Didier Mény – Tombe, lieux de présence (extrait de « Tristan »)

       Tout à l’heure, comme chaque fois, j’ai caressé du bout des doigts sur ta tombe les lettres de ton prénom, humides des pluies de la nuit. L’eau du T, l’eau du R, l’eau du I, jusqu’au N. Et j’ai porté à ma bouche cette humidité sacrée pleine de toi, de notre amour. C’était tout à l’heure, c’était hier et le mois dernier.

Je ne suis pas guéri. 

       Tu es sous le soleil qui brûle et dans l’eau qui apaise, dans la sueur fraîche sous le vent d’un sentier d’alpage. Tu es entre mes bras, sous ma tête. Tu es le sel de mes larmes et le cri de ma colère.

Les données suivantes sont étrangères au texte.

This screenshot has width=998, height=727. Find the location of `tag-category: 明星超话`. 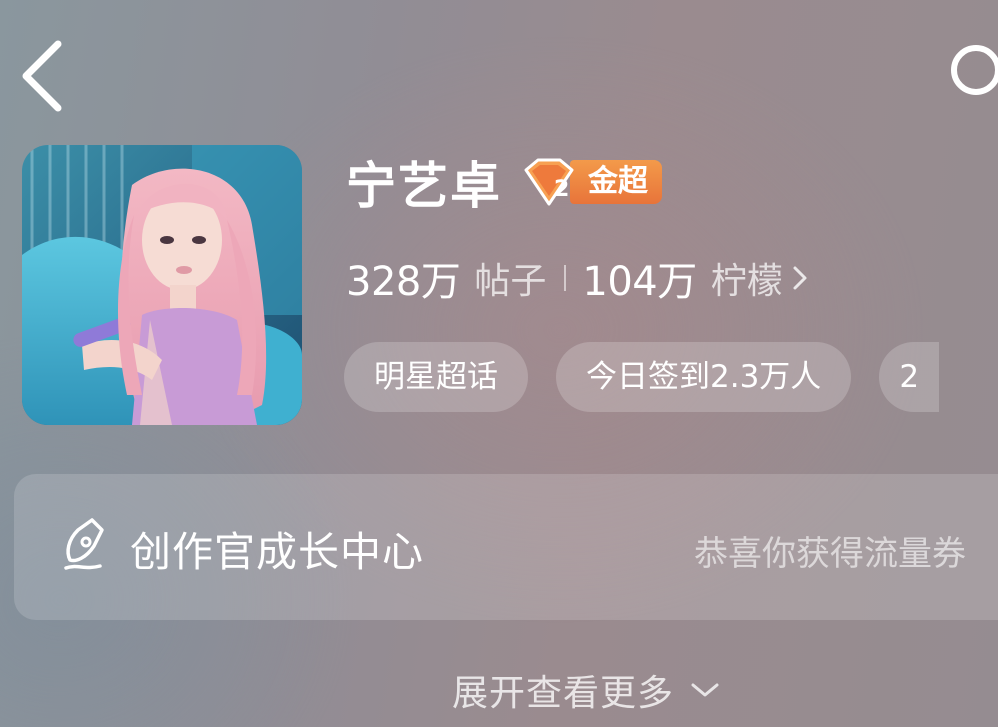

tag-category: 明星超话 is located at coordinates (436, 377).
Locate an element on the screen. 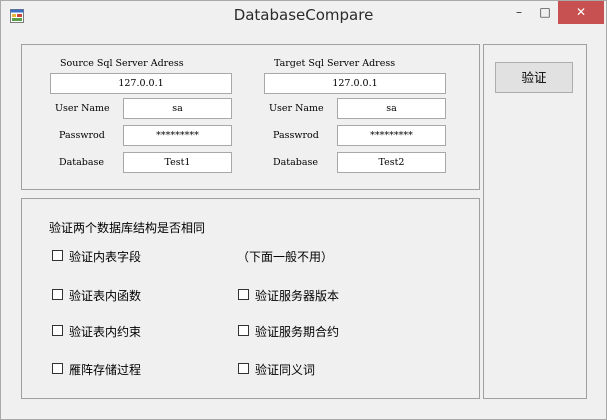 The height and width of the screenshot is (420, 607). source-address-input is located at coordinates (141, 84).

Tu es la nuit des baisers volés, tu es la nuit sous la lune et les étoiles, tu es la musique. Et je ne veux pas que tu sois mort, ta mort est trop longue.

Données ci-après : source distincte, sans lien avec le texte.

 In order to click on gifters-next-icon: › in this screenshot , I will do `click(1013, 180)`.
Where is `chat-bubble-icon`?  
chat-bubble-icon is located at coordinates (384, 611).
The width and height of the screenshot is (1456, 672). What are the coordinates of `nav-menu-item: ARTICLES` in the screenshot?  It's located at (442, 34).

       On ne peut pas parler de son fils mort. Pas avec des mots qui sortent de la bouche. On ne peut pas entendre son nom. Il faut l’encre ou les larmes pour tracer le nom du fils mort. Il faut que tu t ‘écoules, que tu glisses sur la page ou sur la joue.

Tu es indicible. Sous la langue et sur l’icône, au fond des yeux ou au creux de l’oreille : l’enfer où tu m’attires, où je te retrouve sans te rejoindre.

Aujourd’hui, il a plu sur ta tombe et l’eau a glissé sur la pierre blanche. J’ai envie de ta peau et de tes yeux ouverts.